Foundational Strategies for Organizing Shared Media Storage Workspaces
One of the most crucial tasks in the design of a post-production pipeline is deciding exactly how to organize and manage all your media. As both the volume of media and the number of users accessing it grow, creating distinct virtual storage workspaces streamlines the workflow for everyone involved.
Workspaces are a way to focus each user's attention on the particular project and media they need to do their job, regardless of whether they're an editor, assistant, or supervisor. Each workspace becomes a separate virtual storage space, making it easier to locate and work with media and increasing user productivity.
Organizing your workspaces can also help streamline security. You can assign permissions to each workspace to establish who can see it and whether they have read-write or read-only access. Workspaces can thus become a handy way of managing both media access and security across the entire post-production pipeline.
The Building Blocks of Media Management
Successful storage workspaces will be tailored to your team and their projects. However, you can lean on a few basic but essential building blocks to lay the foundation for how you organize media within workspaces.
User-Based Workspaces
One approach is to create workspaces unique to a particular user or set of users. When that user connects to the workspace for their team, they see a collection of media specific to their needs. Other users who connect to different workspaces will see a different set of media. This approach can work well in an environment where each editor or team typically works on their own projects.
For example, each client in an advertising house may have a dedicated team working on their campaigns. Imagine you had a Coke commercial and a Pepsi commercial being edited using the same storage.
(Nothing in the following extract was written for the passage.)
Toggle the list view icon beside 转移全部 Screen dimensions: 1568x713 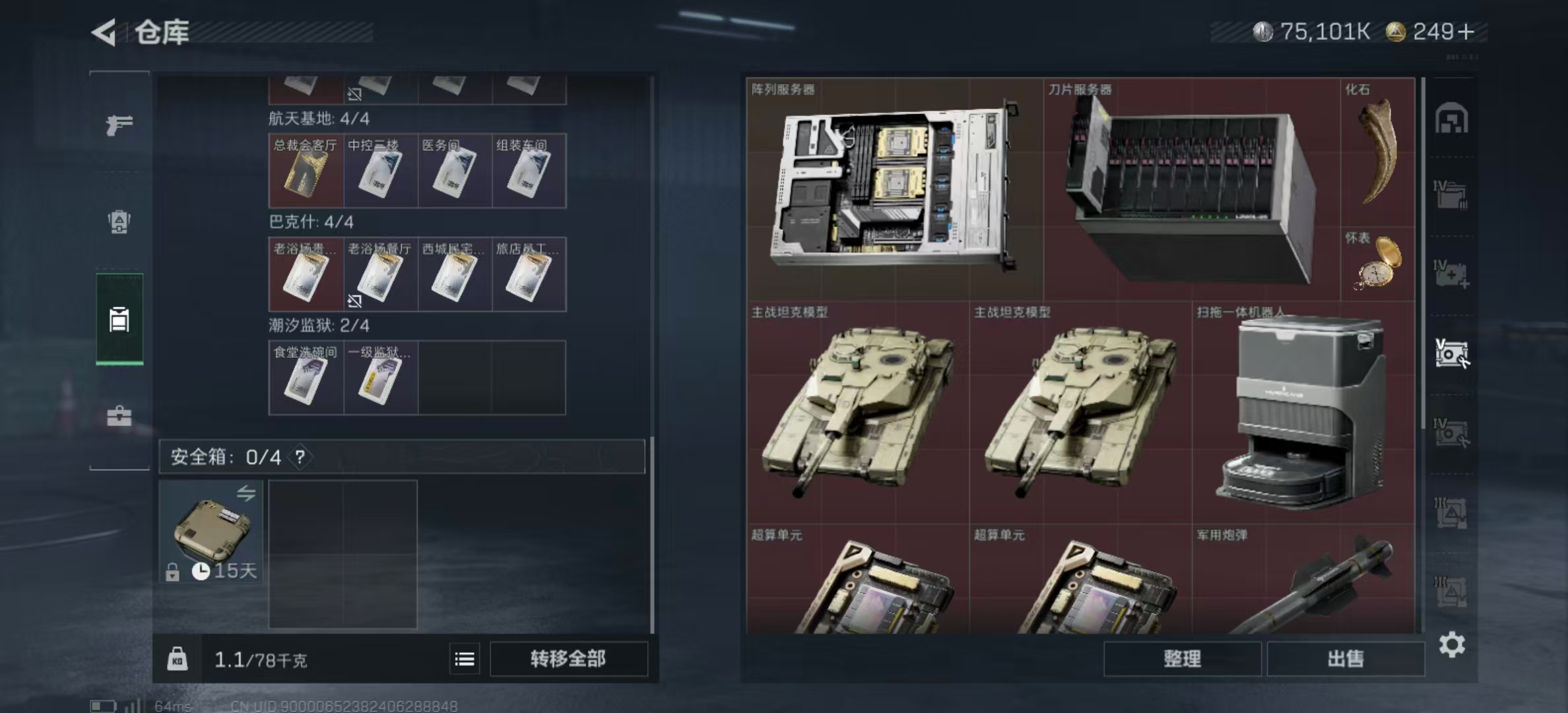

User-based workspaces would give each team a streamlined view into just the media relevant to their work and wall them off from content for competing clients—which, in turn, bolsters security in situations where confidentiality is critical.
Project-Based Workspaces
Another way to look at a workspace is as a home for media that relates to a particular project or part of a project. Each virtual storage space would contain everything needed to work on a specific project. From there, users can be given varying levels of access depending on their role in that project. The editorial team may have full read-write access, for instance; meanwhile, those who just need to reference the media for other projects or to review and provide notes may have read-only access.
This approach can be particularly useful in episodic work. If an editor is working on one episode of a show, having to dig through the media for the entire show to find what is relevant to a particular episode can slow down their work. In instances where elements like music or graphics have been approved for use in particular episodes, organizing your workspaces this way can even prevent assets from being used in the wrong projects.
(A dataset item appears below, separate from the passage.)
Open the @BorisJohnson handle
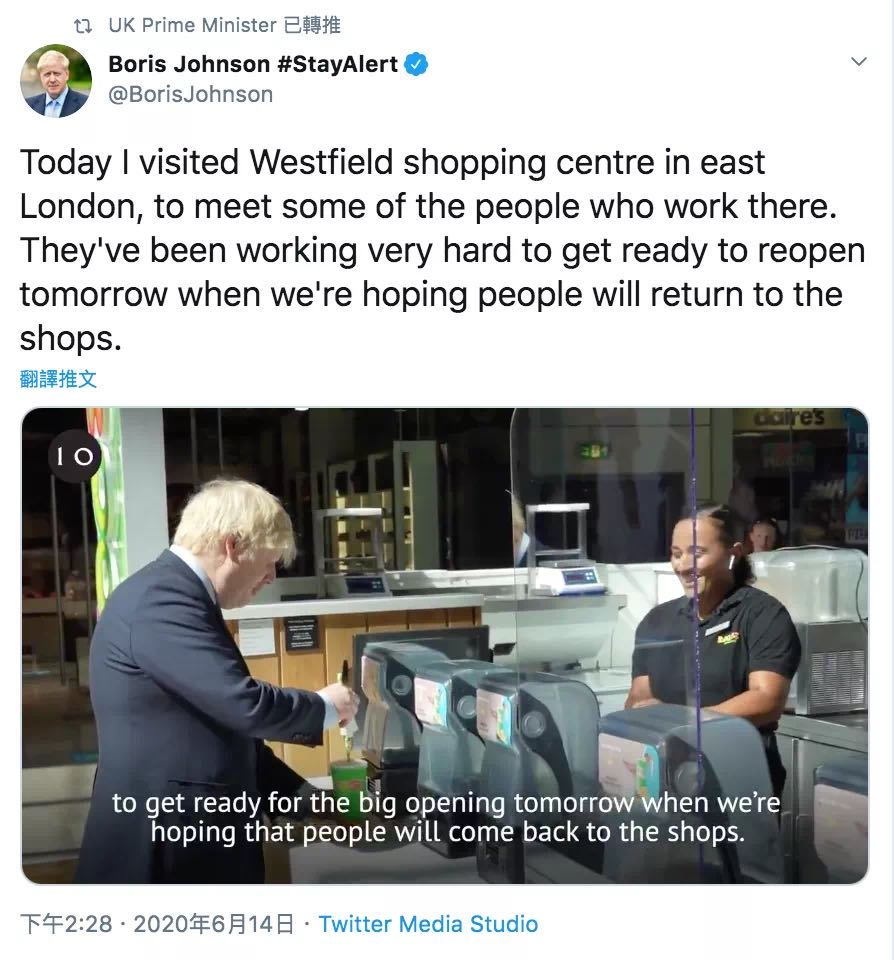190,95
With this method, an individual editor could have access to multiple workspaces if they work on multiple episodes. But when they connect to a particular workspace, they know everything they need for that specific episode is contained in that workspace. Workspaces could even be created as archives for complete projects or episodes that may still need to be referenced but whose media will no longer be edited.
Media-Based Workspaces
When working on a larger-scale project with more distinct stages of post production, such as a feature film, organizing workspaces based on where the media fits into the process can help streamline the workflow. For instance, someone might connect to a workspace dedicated to dailies in order to browse media. Once cuts or takes are approved, proxies created from the dailies process could be put into a workspace for the edit. Even if there is a need to go back and find additional material, the dailies workspace can always be accessed again. This scheme also works well for keeping elements like music and sound effects libraries in their own separate, easily searchable workspaces.
Putting the Building Blocks Together
The most important aspect of organizing your workspaces is to examine how your team uses media. Some media will be exclusive to one editor or team, some media will be specific to certain projects or episodes, and some will need to be accessed by type. The more closely workspaces match the way people already look for and use media, the more you will see the benefits of a streamlined workflow and security process.
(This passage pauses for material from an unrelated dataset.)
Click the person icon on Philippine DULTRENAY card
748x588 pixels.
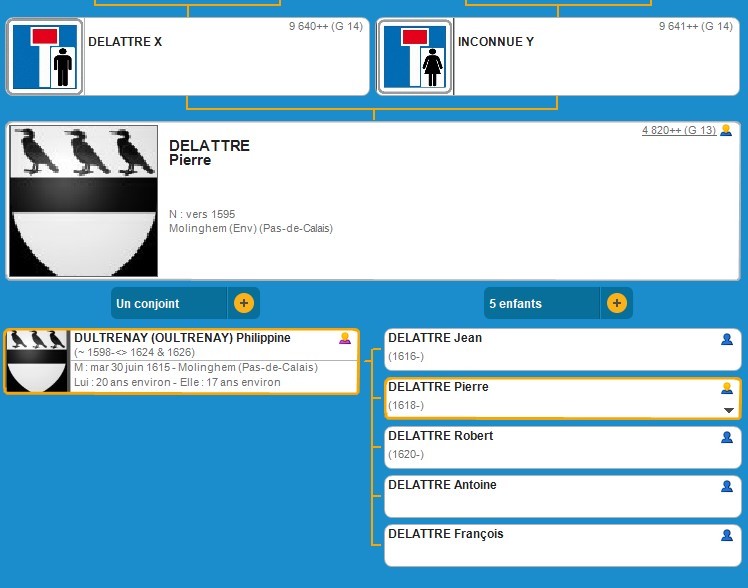(x=345, y=339)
For most projects, a good starting place is to create a workspace for each user, a workspace for shared assets and libraries such as music and sound effects, and then another workspace for completed and archived media that may need to be referenced in the future. As the needs of the project grow, you can update your workspaces and user permissions to match those needs.
Taking Advantage of Storage Flexibility
Because you aren't actually allocating physical storage space but are instead creating a virtual window into that physical storage, you can create and dynamically resize workspaces as needed. You aren't confined to a single building block—put those blocks together to create a strategy that factors in elements such as the type of connectivity each user has to the shared media storage, the resolution of the media they need to access, and which applications they use.
You might start out with one workspace per editor and then discover you need a more complex arrangement; you may allocate a small amount of space to a particular workspace, then discover you need to expand it, or the reverse. You can even adjust permissions and security features as you go.
This organizational flexibility is a good argument for getting rid of storage silos and uniting all of your storage into a single, scalable solution so that all of your media lives in the same virtualized pool of storage.
You can navigate these changes and more fairly deftly when you manage your media through virtual workspaces. After a baseline setup, don't be afraid to tinker to find that sweet spot of efficiency, productivity, and security for your projects—that's the beauty of virtual storage.
Avid NEXIS is the media industry's most comprehensive and reliable shared storage solution, offering efficient, scalable storage tiering on premises and in the cloud.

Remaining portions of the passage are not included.